The State Affairs Planning Advisory Committee and the ruling Democratic Party plan to require mobile operators to offer customers a 25 per cent discount when they sign up for a one- or two-year contract, up from the current 20 per cent, or give them a one-off handset subsidy, The Korea Times (KT) reported.

Operators would also be required to give the elderly and low-income groups a discount of KRW11,000 on their monthly bills and provide more free Wi-Fi access points at schools, public buildings and on public transportation.

Newly elected President Moon Jae-in pledged to cut the mobile subscription fee of KRW11,000 per month. The proposal was strongly criticised by operators, but consumer groups said the legislation doesn’t go far enough.

The government opted not to push for the elimination of the basic fee, but sought savings in other areas.

Its plan to raise the discount for customers signing new contracts will be introduced in September, but it is expected to face opposition from mobile operators claiming the policy is an intervention into private companies’ management and could undermine their profitability, KT said.

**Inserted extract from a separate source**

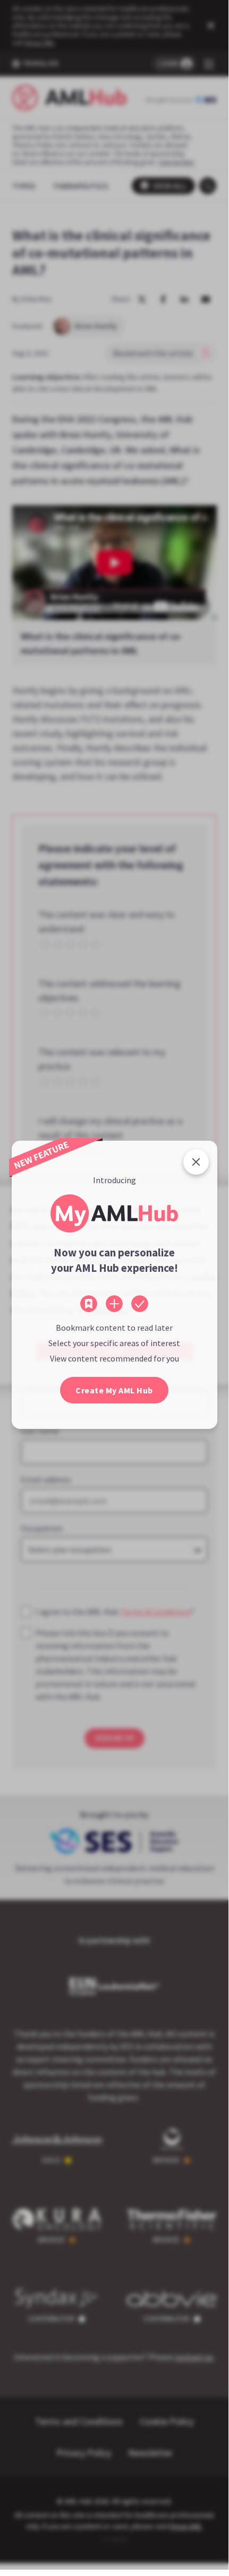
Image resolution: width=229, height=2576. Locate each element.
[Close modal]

Lee Gae-ho, chairman of the economic committee under the advisory committee, said operators will be able to withstand the 5 percentage point increase in the discount rate, the newspaper reported.

The proposals are part of a wider bid by the government to cut consumers’ household expenses.

In May, the country’s Constitutional Court approved a law to reduce handset subsidies. The ruling backs a push by the Korea Communications Commission (KCC) to reduce what it considers unhealthy competition by curbing excessive handset discounts, in turn lowering operators’ marketing expenses so they can pass on the savings to customers.